Dataset entries:
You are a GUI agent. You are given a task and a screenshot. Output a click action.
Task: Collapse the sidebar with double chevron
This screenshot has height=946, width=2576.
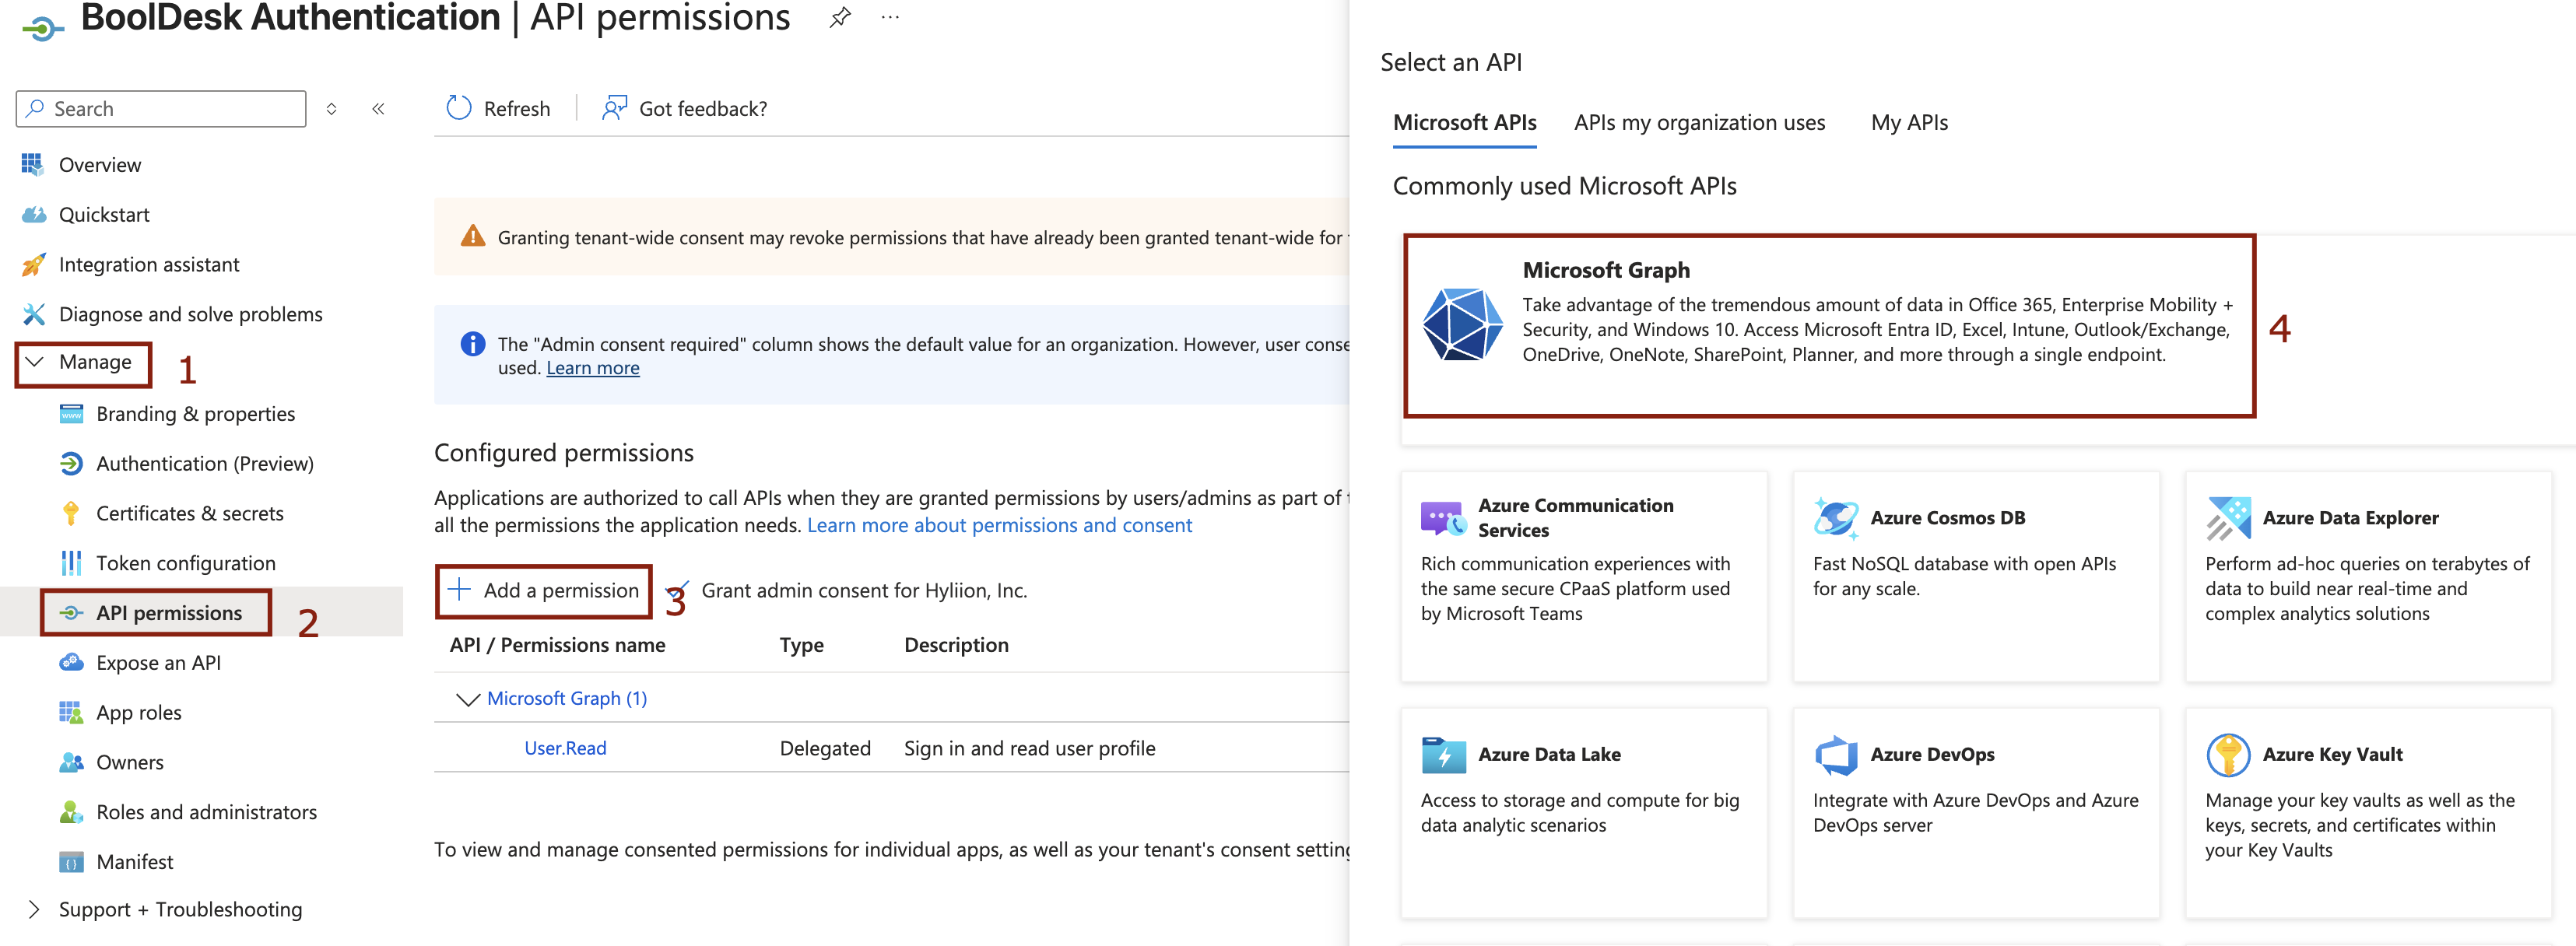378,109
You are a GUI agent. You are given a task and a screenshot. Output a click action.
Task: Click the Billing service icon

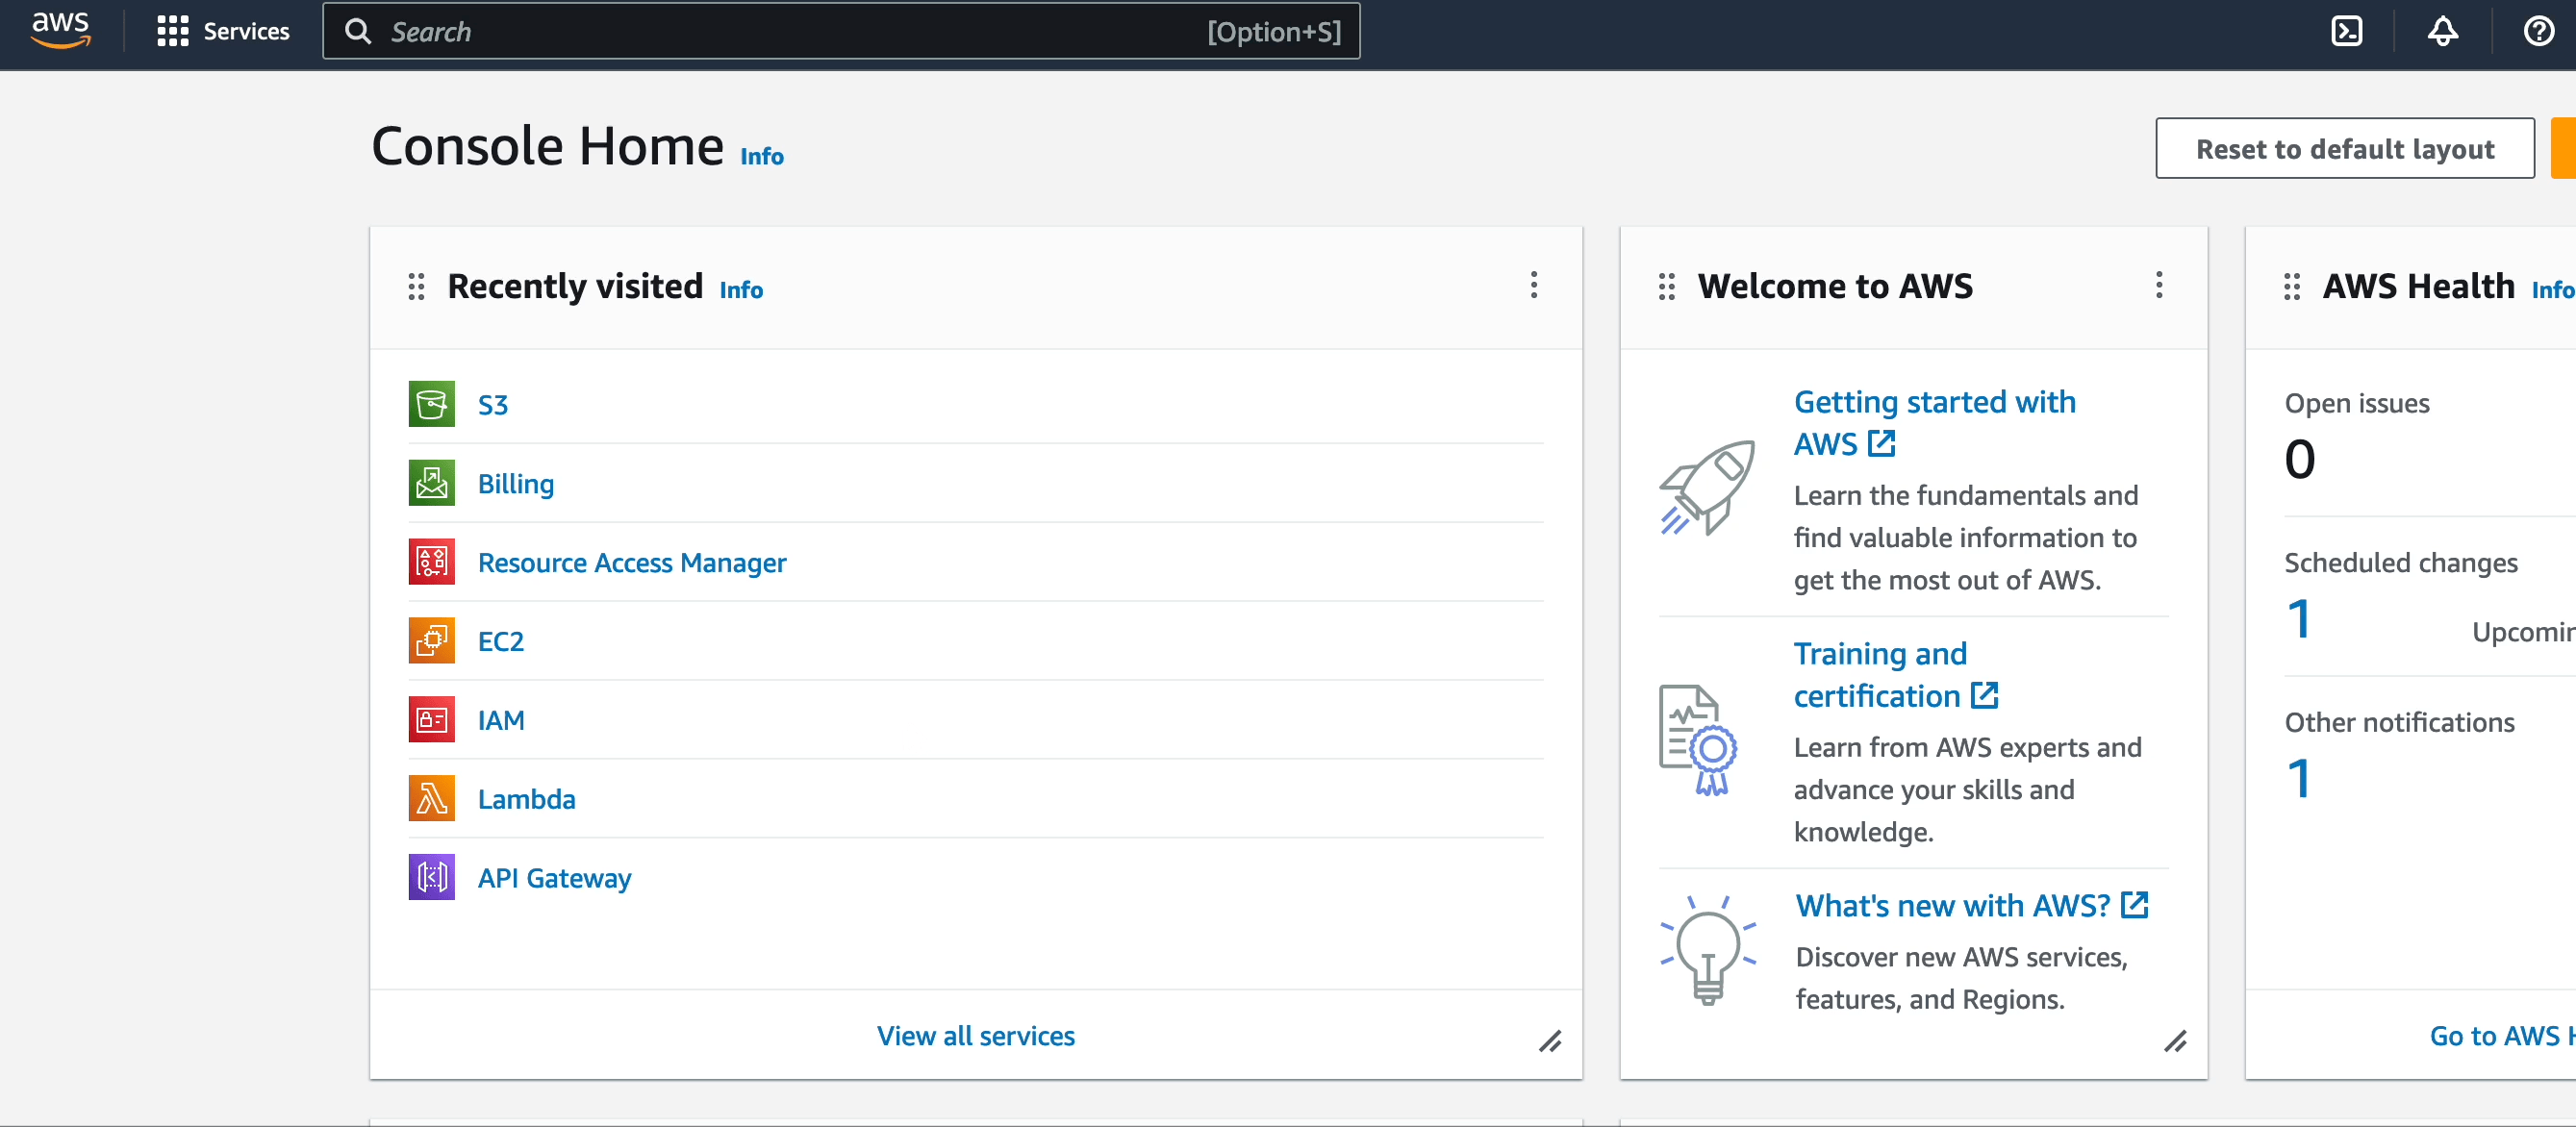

_WHAT IS EXPECTED_: The output must be every line of the records, printed exactly, with the pictures omitted.

_ANSWER BOX_:
You are a GUI agent. You are given a task and a screenshot. Output a click action.
Task: Collapse the sidebar with double chevron
This screenshot has height=946, width=2576.
378,109
You are a GUI agent. You are given a task and a screenshot. Output a click action.
Task: Click the Billing service icon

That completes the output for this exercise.